* [WHAT YOU SHOULD DO]
Give the records again in full, exactly as they appear.

---------- DATASET ----------

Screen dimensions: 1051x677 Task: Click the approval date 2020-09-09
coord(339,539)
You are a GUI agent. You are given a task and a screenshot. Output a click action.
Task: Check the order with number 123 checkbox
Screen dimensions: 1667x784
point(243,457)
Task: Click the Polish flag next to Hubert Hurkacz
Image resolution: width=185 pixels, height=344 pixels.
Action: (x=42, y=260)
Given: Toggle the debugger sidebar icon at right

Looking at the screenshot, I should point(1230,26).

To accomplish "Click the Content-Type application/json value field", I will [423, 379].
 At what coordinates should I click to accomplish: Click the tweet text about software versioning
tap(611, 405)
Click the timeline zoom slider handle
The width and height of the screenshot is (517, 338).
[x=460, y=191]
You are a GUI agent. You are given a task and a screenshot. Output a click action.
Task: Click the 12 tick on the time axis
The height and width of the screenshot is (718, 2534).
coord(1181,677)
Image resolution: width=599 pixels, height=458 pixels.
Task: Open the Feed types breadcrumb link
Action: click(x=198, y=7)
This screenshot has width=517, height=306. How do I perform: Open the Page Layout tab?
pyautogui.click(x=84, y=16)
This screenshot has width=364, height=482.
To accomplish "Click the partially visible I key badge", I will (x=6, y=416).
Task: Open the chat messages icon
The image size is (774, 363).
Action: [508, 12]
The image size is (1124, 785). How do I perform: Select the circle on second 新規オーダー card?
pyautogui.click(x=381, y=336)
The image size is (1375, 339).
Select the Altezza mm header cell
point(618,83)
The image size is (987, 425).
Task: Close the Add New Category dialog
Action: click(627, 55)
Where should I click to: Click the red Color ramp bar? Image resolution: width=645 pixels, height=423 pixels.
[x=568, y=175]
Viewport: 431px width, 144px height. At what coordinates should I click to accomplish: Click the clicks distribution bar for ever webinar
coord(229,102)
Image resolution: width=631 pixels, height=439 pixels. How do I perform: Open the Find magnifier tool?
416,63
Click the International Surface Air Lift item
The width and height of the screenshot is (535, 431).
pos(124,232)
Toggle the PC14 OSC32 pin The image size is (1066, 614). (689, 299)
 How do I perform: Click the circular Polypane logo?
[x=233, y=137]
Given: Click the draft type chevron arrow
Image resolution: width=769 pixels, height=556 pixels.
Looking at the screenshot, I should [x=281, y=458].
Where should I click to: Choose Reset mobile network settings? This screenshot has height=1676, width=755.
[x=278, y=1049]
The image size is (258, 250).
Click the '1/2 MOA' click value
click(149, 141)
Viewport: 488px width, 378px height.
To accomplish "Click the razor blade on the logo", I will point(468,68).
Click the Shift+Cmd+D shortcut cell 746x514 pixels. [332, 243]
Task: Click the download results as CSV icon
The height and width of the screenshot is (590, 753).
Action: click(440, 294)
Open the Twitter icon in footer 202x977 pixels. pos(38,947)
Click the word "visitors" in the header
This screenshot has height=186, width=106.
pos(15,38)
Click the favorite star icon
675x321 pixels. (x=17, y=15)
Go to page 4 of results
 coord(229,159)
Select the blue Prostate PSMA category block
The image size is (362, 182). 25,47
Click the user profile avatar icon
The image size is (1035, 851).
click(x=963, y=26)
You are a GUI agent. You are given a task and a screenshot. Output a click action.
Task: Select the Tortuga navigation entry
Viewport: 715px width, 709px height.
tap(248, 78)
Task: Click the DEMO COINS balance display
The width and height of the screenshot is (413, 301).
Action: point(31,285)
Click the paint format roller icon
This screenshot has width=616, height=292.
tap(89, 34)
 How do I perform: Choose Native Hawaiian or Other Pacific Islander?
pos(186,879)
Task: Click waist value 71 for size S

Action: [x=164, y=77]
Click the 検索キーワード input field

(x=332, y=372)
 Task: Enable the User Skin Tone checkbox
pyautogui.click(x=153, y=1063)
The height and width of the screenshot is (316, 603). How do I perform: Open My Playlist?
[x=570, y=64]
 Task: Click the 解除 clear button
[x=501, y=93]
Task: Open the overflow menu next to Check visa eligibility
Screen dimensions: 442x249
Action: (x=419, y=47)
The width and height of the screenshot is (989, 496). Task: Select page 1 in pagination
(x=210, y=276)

----------

* [RESPONSE TO THE EXERCISE]
Screen dimensions: 1051x677 Task: Click the approval date 2020-09-09
coord(339,539)
You are a GUI agent. You are given a task and a screenshot. Output a click action.
Task: Check the order with number 123 checkbox
Screen dimensions: 1667x784
point(243,457)
Task: Click the Polish flag next to Hubert Hurkacz
Image resolution: width=185 pixels, height=344 pixels.
Action: (x=42, y=260)
Given: Toggle the debugger sidebar icon at right

Looking at the screenshot, I should point(1230,26).

To accomplish "Click the Content-Type application/json value field", I will [423, 379].
 At what coordinates should I click to accomplish: Click the tweet text about software versioning
tap(611, 405)
Click the timeline zoom slider handle
The width and height of the screenshot is (517, 338).
[x=460, y=191]
You are a GUI agent. You are given a task and a screenshot. Output a click action.
Task: Click the 12 tick on the time axis
The height and width of the screenshot is (718, 2534).
coord(1181,677)
Image resolution: width=599 pixels, height=458 pixels.
Task: Open the Feed types breadcrumb link
Action: click(x=198, y=7)
This screenshot has width=517, height=306. How do I perform: Open the Page Layout tab?
pyautogui.click(x=84, y=16)
This screenshot has width=364, height=482.
To accomplish "Click the partially visible I key badge", I will (x=6, y=416).
Task: Open the chat messages icon
The image size is (774, 363).
Action: [508, 12]
The image size is (1124, 785). How do I perform: Select the circle on second 新規オーダー card?
pyautogui.click(x=381, y=336)
The image size is (1375, 339).
Select the Altezza mm header cell
point(618,83)
The image size is (987, 425).
Task: Close the Add New Category dialog
Action: click(627, 55)
Where should I click to: Click the red Color ramp bar? Image resolution: width=645 pixels, height=423 pixels.
[x=568, y=175]
Viewport: 431px width, 144px height. At what coordinates should I click to accomplish: Click the clicks distribution bar for ever webinar
coord(229,102)
Image resolution: width=631 pixels, height=439 pixels. How do I perform: Open the Find magnifier tool?
416,63
Click the International Surface Air Lift item
The width and height of the screenshot is (535, 431).
pos(124,232)
Toggle the PC14 OSC32 pin The image size is (1066, 614). (689, 299)
 How do I perform: Click the circular Polypane logo?
[x=233, y=137]
Given: Click the draft type chevron arrow
Image resolution: width=769 pixels, height=556 pixels.
Looking at the screenshot, I should [x=281, y=458].
Where should I click to: Choose Reset mobile network settings? This screenshot has height=1676, width=755.
[x=278, y=1049]
The image size is (258, 250).
Click the '1/2 MOA' click value
click(149, 141)
Viewport: 488px width, 378px height.
To accomplish "Click the razor blade on the logo", I will point(468,68).
Click the Shift+Cmd+D shortcut cell 746x514 pixels. [332, 243]
Task: Click the download results as CSV icon
The height and width of the screenshot is (590, 753).
Action: click(440, 294)
Open the Twitter icon in footer 202x977 pixels. pos(38,947)
Click the word "visitors" in the header
This screenshot has height=186, width=106.
pos(15,38)
Click the favorite star icon
675x321 pixels. (x=17, y=15)
Go to page 4 of results
 coord(229,159)
Select the blue Prostate PSMA category block
The image size is (362, 182). 25,47
Click the user profile avatar icon
The image size is (1035, 851).
click(x=963, y=26)
You are a GUI agent. You are given a task and a screenshot. Output a click action.
Task: Select the Tortuga navigation entry
Viewport: 715px width, 709px height.
tap(248, 78)
Task: Click the DEMO COINS balance display
The width and height of the screenshot is (413, 301).
Action: point(31,285)
Click the paint format roller icon
This screenshot has width=616, height=292.
tap(89, 34)
 How do I perform: Choose Native Hawaiian or Other Pacific Islander?
pos(186,879)
Task: Click waist value 71 for size S

Action: [x=164, y=77]
Click the 検索キーワード input field

(x=332, y=372)
 Task: Enable the User Skin Tone checkbox
pyautogui.click(x=153, y=1063)
The height and width of the screenshot is (316, 603). How do I perform: Open My Playlist?
[x=570, y=64]
 Task: Click the 解除 clear button
[x=501, y=93]
Task: Open the overflow menu next to Check visa eligibility
Screen dimensions: 442x249
Action: (x=419, y=47)
The width and height of the screenshot is (989, 496). Task: Select page 1 in pagination
(x=210, y=276)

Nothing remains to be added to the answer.